Chris Uggen's Blog: click me!

Wednesday, February 15, 2006

click me!

another fine jon smajda tech tip:

i just returned from a presentation on clickers, or wireless personal response systems designed for classroom use. i do some polling in my delinquency and statistics classes, so this might work well for my larger classes. instructors are using them locally for quizzing students, gathering class participation data, and getting a quick check on what's sinking in versus what's just sinking. they seem perfect for the large number of shy students who nevertheless want to stay engaged in the class meetings. they might also be handy for getting midterm evaluation results on one's own teaching.

judging from the presentation, the start-up costs would be low for current powerpoint users. you make a slide with a question, flag the correct response, and ask the students to click away. once you close polling, you can examine the responses and break them out in different formats. for my purposes, the most important features involve confidentiality, data formatted for easy download (e.g., into a spreadsheet), disaggregating responses by clickee characteristics such as gender, and the ability to construct questions on-the-fly during lecture. no problem on any of these counts. clicker systems could be great for undergrad data collection as well, particularly for social-psych projects. i'd like to see a little experiment comparing responses by hand-raising versus those individually collected by clickers. i'm sure the secret ballots generate different responses relative to the group dynamics in play with hand-raising.

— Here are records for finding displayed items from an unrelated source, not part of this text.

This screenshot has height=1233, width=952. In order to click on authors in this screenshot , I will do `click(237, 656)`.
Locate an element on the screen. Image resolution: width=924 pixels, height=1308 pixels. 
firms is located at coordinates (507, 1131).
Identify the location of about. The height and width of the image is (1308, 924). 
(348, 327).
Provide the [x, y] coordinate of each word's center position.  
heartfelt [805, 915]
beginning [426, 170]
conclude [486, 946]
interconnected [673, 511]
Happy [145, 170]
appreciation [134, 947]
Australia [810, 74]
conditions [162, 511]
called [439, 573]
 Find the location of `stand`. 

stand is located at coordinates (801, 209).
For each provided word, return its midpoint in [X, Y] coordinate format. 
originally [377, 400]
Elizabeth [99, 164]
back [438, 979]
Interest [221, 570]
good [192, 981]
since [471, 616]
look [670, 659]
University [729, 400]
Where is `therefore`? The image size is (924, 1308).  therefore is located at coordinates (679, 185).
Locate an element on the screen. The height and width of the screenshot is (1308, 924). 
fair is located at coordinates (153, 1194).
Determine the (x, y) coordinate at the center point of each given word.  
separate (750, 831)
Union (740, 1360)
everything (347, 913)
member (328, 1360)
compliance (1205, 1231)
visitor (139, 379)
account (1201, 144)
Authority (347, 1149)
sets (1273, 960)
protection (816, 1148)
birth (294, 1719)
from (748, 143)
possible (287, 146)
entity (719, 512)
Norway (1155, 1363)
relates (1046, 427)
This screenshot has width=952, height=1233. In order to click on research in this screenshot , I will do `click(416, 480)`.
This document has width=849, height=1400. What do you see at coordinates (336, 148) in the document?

who buys it? the way it was pitched today, the clicker would be bundled with other course materials at a cost of about $25 per student. to avoid passing the costs to students, departments could order a receiver and set of clickers as well. in our department, carolyn liebler and joel samaha are currently using the systems. there are myriad applications, but i especially like the idea of shifting course based on student responses -- both in a pedagogical sense (do they get the material or do they need another pass through it?) and in a "voice" or procedural justice sense (can they register their preferences on exam formats, review session times, and other issues?).


At 11:20 AM, Anonymous Anonymous said...

Glad you attended the noon presentation. I went to the 10:00 one myself. I was pleasantly surprised at how much the price of the equipment had dropped: about a year ago I looked into this when Joel started using these things and it's dropped significantly since then.

Personally, I'm most excited about where this is heading in the future. What I'd like to see - in an ideal world with unlimited funds - is for every student to have laptops and to be able to use those to communicate instead of clickers. Then you could not only do multiple choice type questions, but also get written feedback as well. This is actually already possible with the very system they demo'ed (they may have shown you that or not) but it's not implemented as well yet and, of course, not all students have laptops.

- Jon

At 11:47 AM, Blogger Mike W. said...

Is it possible to monitor which students are/are not participating? If you have the kind of class where attendance/participation are measured parts of the overall course grade, I'd imagine that this technoloy may lead to some contention in whether or not students actually participated.

Perhaps I'm being too cynical, but this strikes me as something that will increase the quantity of participation at the risk of more detailed discussion. It is certainly interesting, though, and when you have classes discussing topics that students consistently clam up over rather than discuss (topics of race, for example), perhaps you're more likely to get honest answers rather than recitation of socially approved stances on such topics (that disguise a student's true opinion/belief on a matter).

At 12:18 PM, Anonymous chris said...

i agree, jon, though the simple clickers are probably ok for me, since students can always write more on class blogs or email when there is more time. also, if they press the question key, they can at least signal their confusion; they might be more likely to raise their hands if they see that a few other people also had questions at the same point. i'm wary of charging students $25 for (what looks to me like) $2.50 worth of radio shack technology, but i understand that they can re-use them and that the clickers subsidize the receivers.

mike, you're absolutely right about volatile topics such as race and crime. that's just the sort of thing i had in mind. i sometimes ask a series of questions: (1) "how many of you think african americans commit more crime than whites?" (2) "how many think they commit twice as much crime?" (3) "five times as much?" (4) "ten times as much?"

at this point, i hit them with minnesota data showing african american incarceration rates that are more than ten times higher than white rates. i'd love to see the results i'd get with clickers compared to the results i get with a show of hands...

At 8:10 AM, Blogger tina said...

so many times I've wanted to poll students on things. very cool!

At 10:57 PM, Anonymous chris said...

it seems to work pretty well, tina. classroom technology is often cooler in theory than practice, of course, but i'm ready to give this one a try.